Yaşlıların psikofizik değerlendirmede gençler kadar iyi performans sergilemeleri çok etkileyici bir yaklaşımla açıklanabilir: Telafi stratejileri (Compensation Strategies). Yani yaşlı bireyler sıklıkla bilişsel eksikliklerini farkındadırlar (Buckley ve ark., 2010). Bu, yaşlı bireylerin, zaman algısındaki zayıflamaları fark ettiklerinde, bu durumu telafi etmeye yönelik stratejiler geliştirdiklerini ve böylece bilişsel eksikliklerinin etkilerini azaltmaya çalıştıklarını gösteriyor. Yaşlanmanın zaman algısı üzerindeki etkileri, bu süreci daha iyi anlamamızı sağlayan önemli bir pencere açmaktadır ve telafi stratejilerinin gücünü keşfetmek, bilişsel esnekliğin derinliklerine inmeye olanak tanır.




Hayriye AKTAŞ DİNÇER




Kaynakça

Aktaş Dinçer, H., & Gökçay, D. (2019). “Time bisection ability in supra -seconds is preserved during healthy aging”. Turkish Journal of Geriatrics/Türk Geriatri Dergisi, 22(3).

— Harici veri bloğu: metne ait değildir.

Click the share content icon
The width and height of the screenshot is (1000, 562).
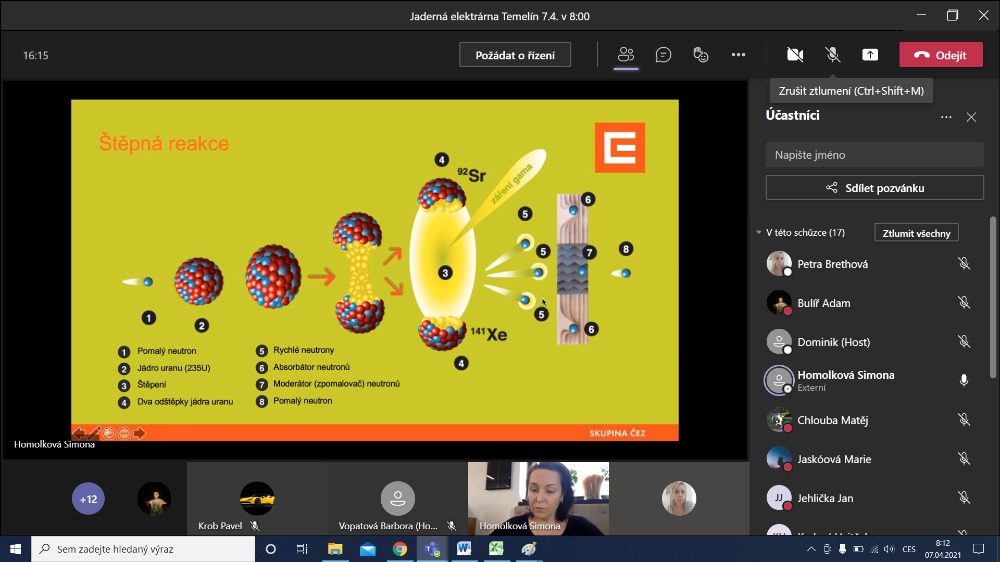(x=870, y=55)
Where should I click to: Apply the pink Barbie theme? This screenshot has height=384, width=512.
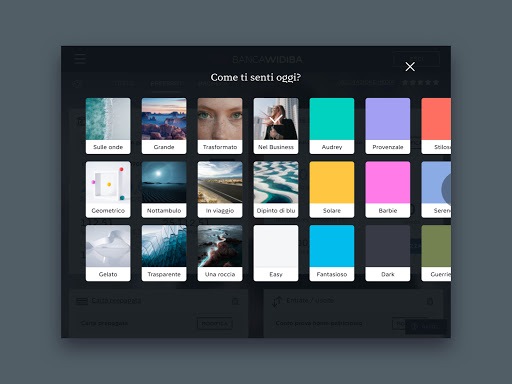388,189
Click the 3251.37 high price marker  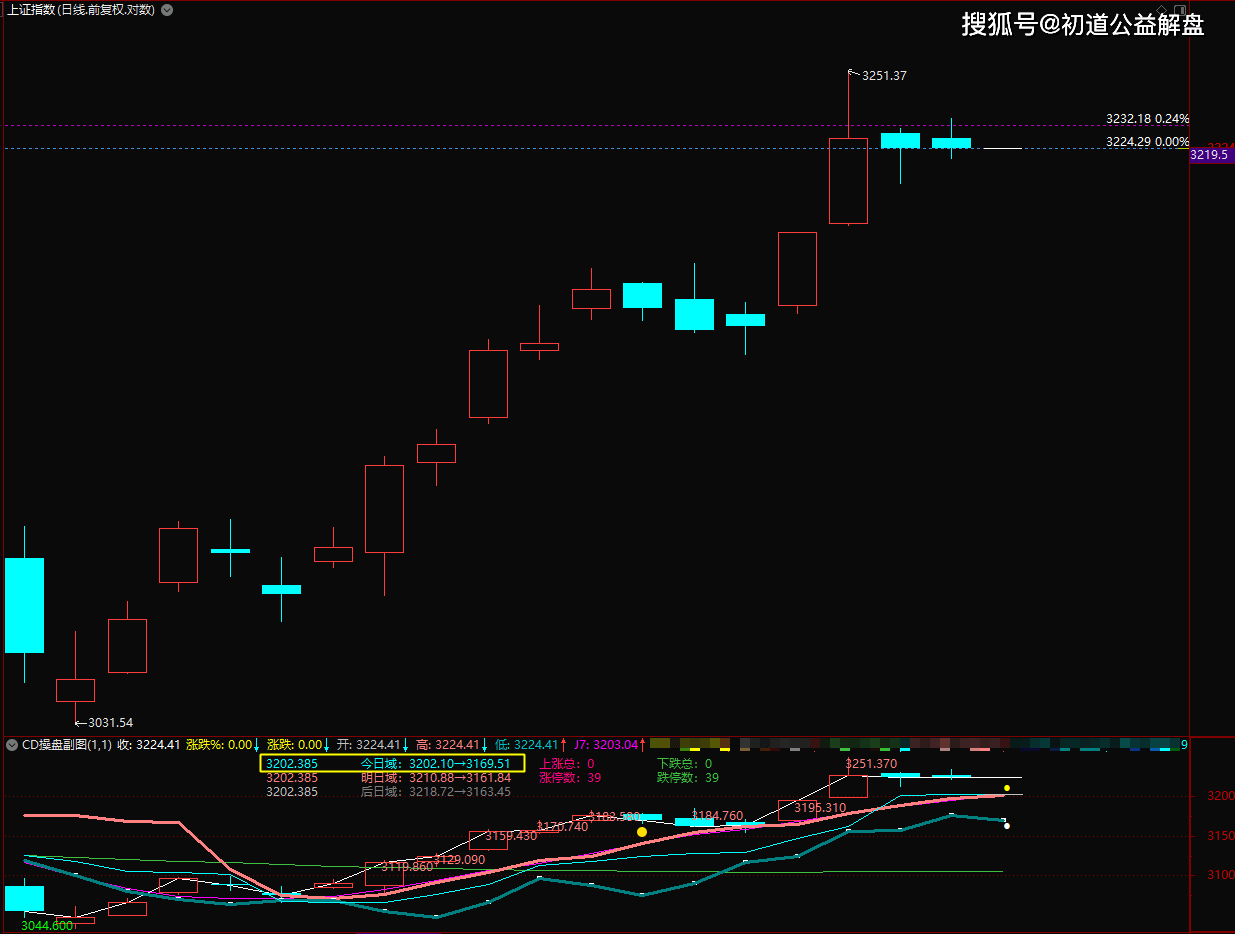[x=883, y=75]
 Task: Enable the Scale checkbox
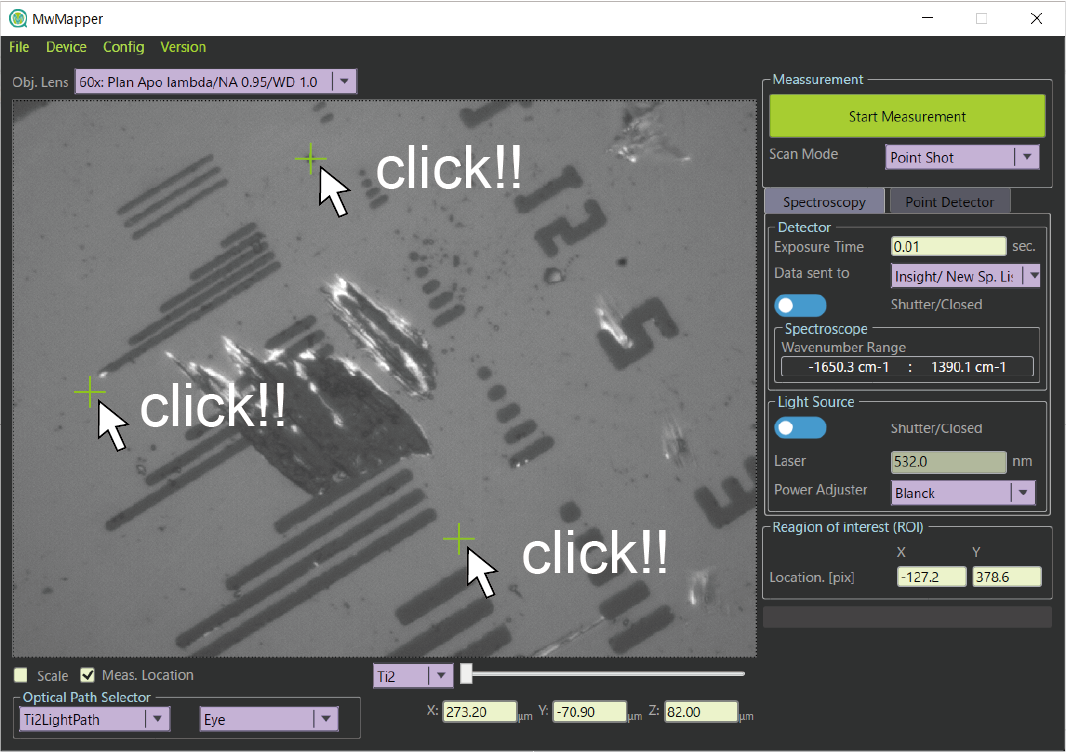21,676
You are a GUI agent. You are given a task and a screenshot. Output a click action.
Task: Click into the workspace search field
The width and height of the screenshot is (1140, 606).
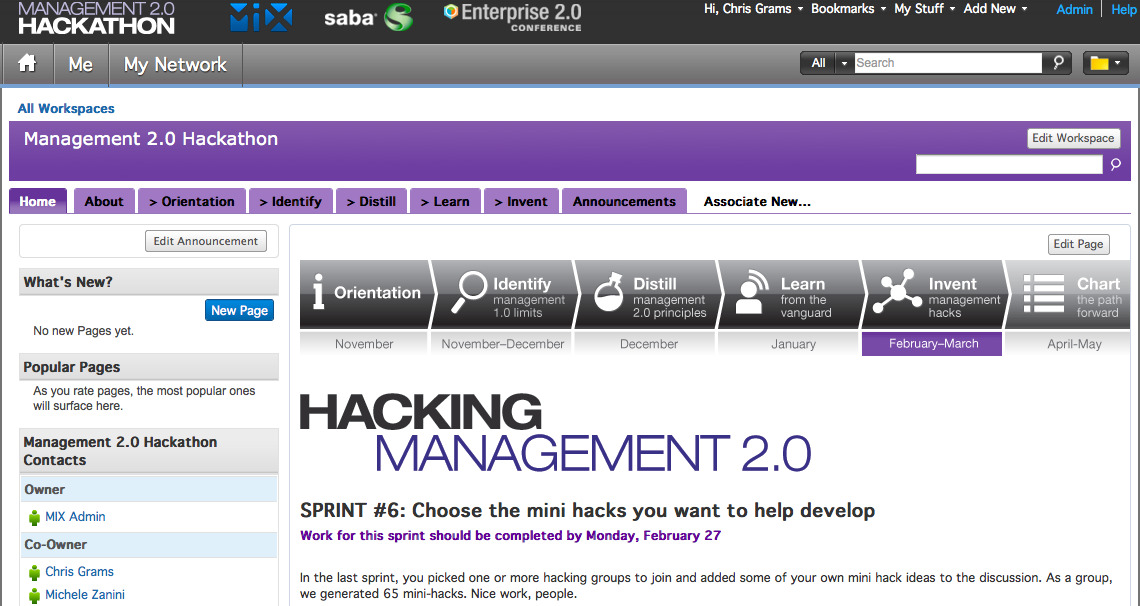1009,165
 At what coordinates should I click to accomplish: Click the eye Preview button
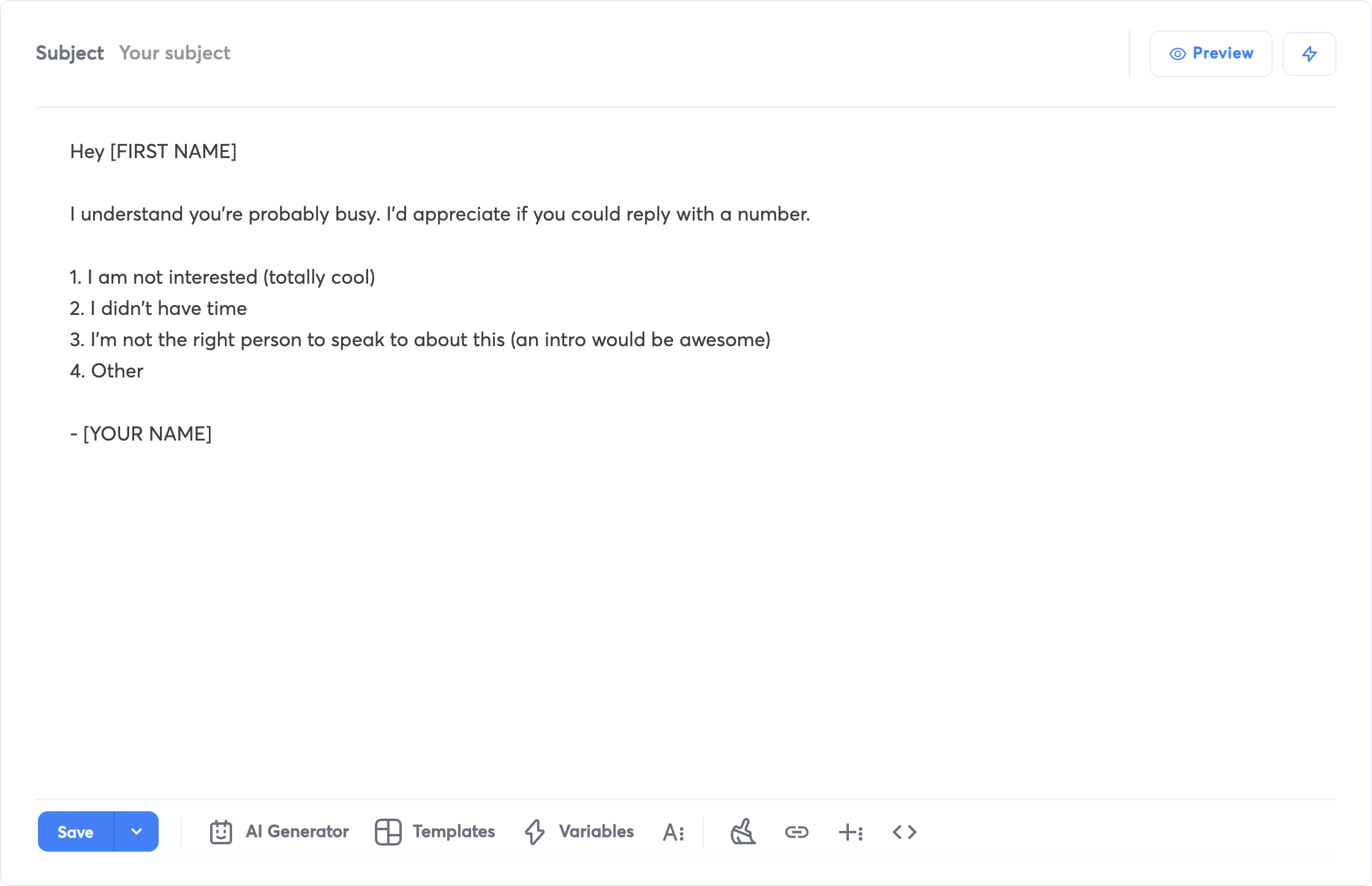point(1211,54)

Buckley, T., Norton, M. C., Deberard, M. S., Welsh-Bohmer, K. A., & Tschanz, J. T. (2010). A brief metacognition questionnaire for the elderly: Comparison with cognitive performance and informant ratings the Cache County study. International Journal of Geriatric Psychiatry.